#### TEXTE DE LECTURE ####
Dans la Loire, 480 personnes - dont 230 enfants - sont à la rue et en danger

Le collectif “Personne à la rue” et plus de 15 associations rappellent avec force que le droit à l’hébergement est un droit fondamental.

jeudi 19 septembre 2013

A l’initiative du collectif “Pour que personne ne dorme à la rue”, une conférence de presse a eu lieu ce mercredi 18 septembre, avec la participation de plus de quinze associations, pour alerter tout le monde sur une réalité indigne et insupportable, et pour interpeller solennellement les responsables institutionnels et politiques sur le fait que des centaines de personnes - dont de nombreux enfants - sont aujourd’hui en danger dans la Loire parce qu’ils sont à la rue, après avoir été, pour beaucoup, expulsés de leur hébergement.

Etaient présents une vingtaine de personnes représentant le collectif “Personne à la rue”, les comités de soutien qui se sont mis en place dans différentes villes du département : comité de parrainage des familles de demandeurs d’asile du canton de Firminy, Comité de soutien aux familles expulsées de Montbrison, comité de soutien de St-Jean-Bonnefonds “Un toit pas sans toi”, Association en cours de création à St-Just-St-Rambert ; RESF, le Réseau Solidarité Rroms, la FCPE, le Secours Catholique, Solidaires, Sud-Education, la Ligue des Droits de l’homme, l’UD-CGT, les Réseaux citoyens, l’Action Catholique Ouvrière, le Parti de Gauche, Interculture(s), Terre des Hommes 42... (1)
#### DONNÉES FOURNIES ####
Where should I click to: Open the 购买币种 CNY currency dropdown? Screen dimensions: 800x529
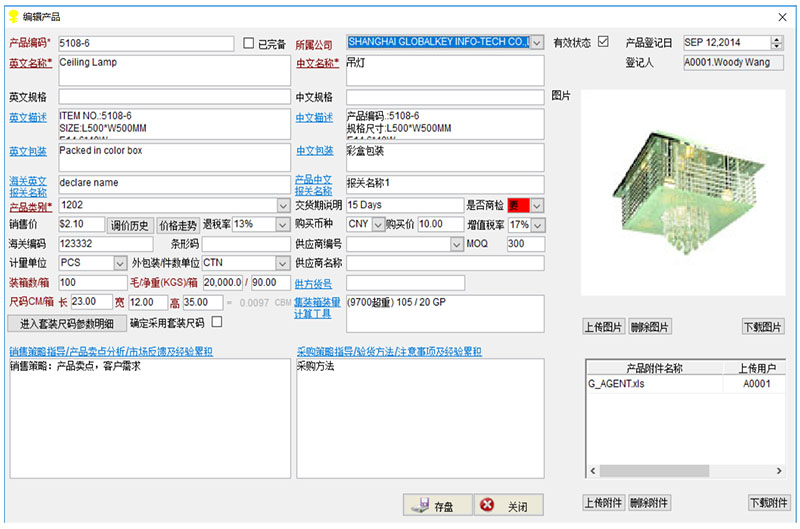click(x=378, y=224)
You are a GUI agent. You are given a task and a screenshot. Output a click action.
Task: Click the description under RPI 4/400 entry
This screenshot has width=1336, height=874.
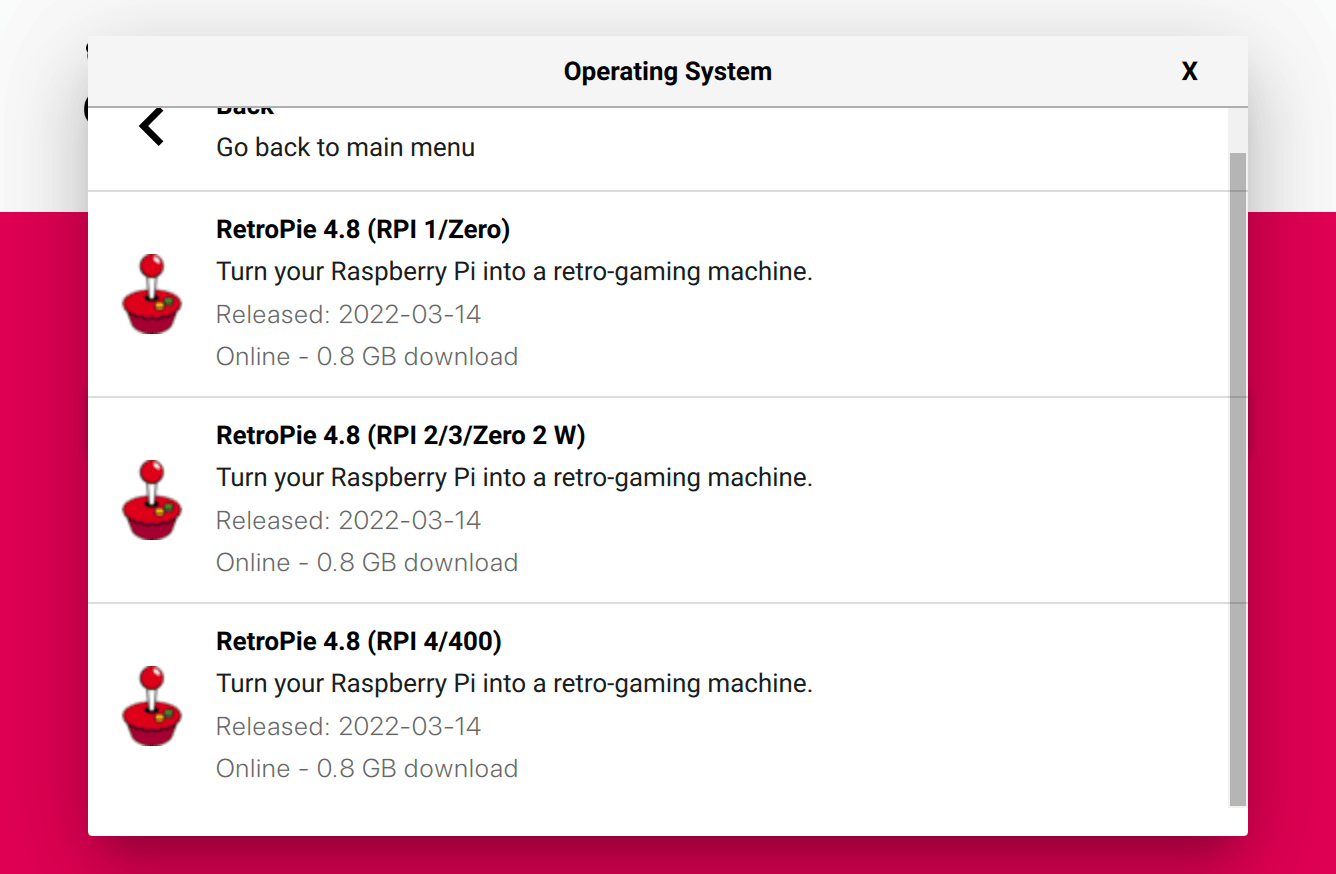(514, 683)
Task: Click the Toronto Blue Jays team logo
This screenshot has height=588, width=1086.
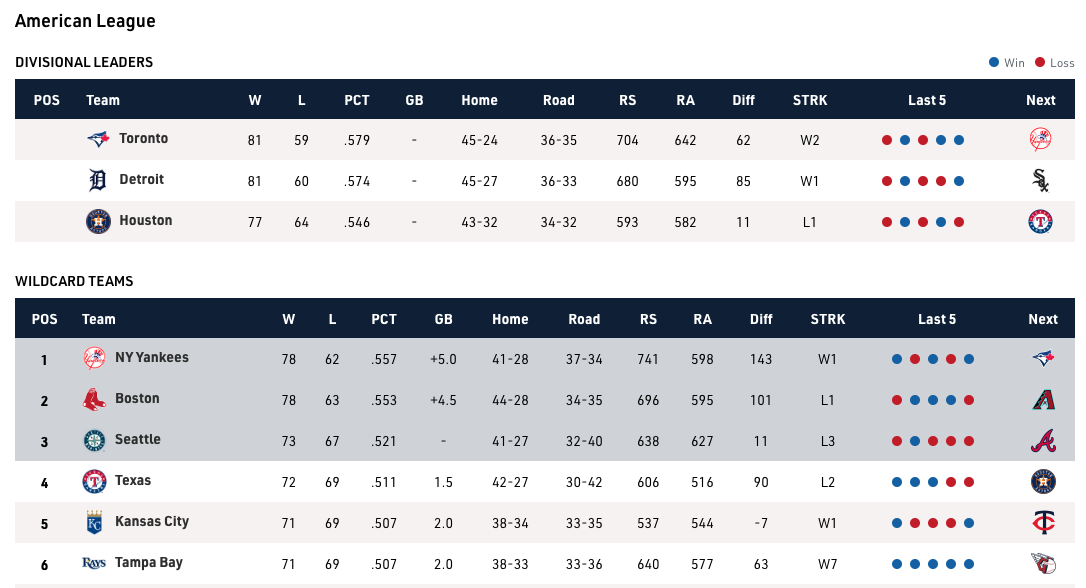Action: click(98, 140)

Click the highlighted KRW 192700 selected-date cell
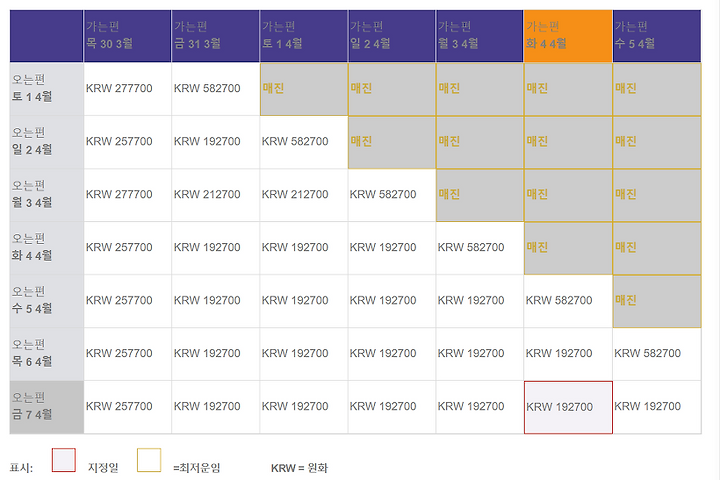pyautogui.click(x=568, y=407)
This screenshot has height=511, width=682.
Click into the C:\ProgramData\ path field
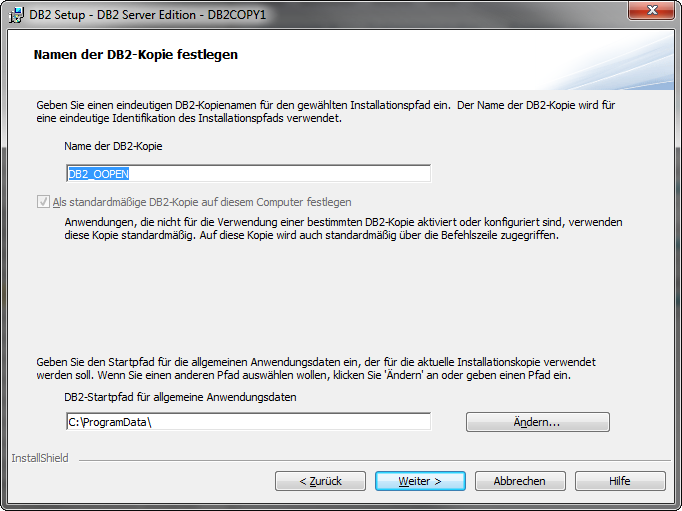coord(248,421)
####
▸ **EXERCICE PROPOSÉ**
Reprenez le texte sur les personnes à la rue dans la Loire, en commençant par « A l’initiative du » et en allant jusqu'à « de leur hébergement. », et changez « conférence de presse » en « réunion publique ».

▸ **RÉPONSE ATTENDUE**
A l’initiative du collectif “Pour que personne ne dorme à la rue”, une réunion publique a eu lieu ce mercredi 18 septembre, avec la participation de plus de quinze associations, pour alerter tout le monde sur une réalité indigne et insupportable, et pour interpeller solennellement les responsables institutionnels et politiques sur le fait que des centaines de personnes - dont de nombreux enfants - sont aujourd’hui en danger dans la Loire parce qu’ils sont à la rue, après avoir été, pour beaucoup, expulsés de leur hébergement.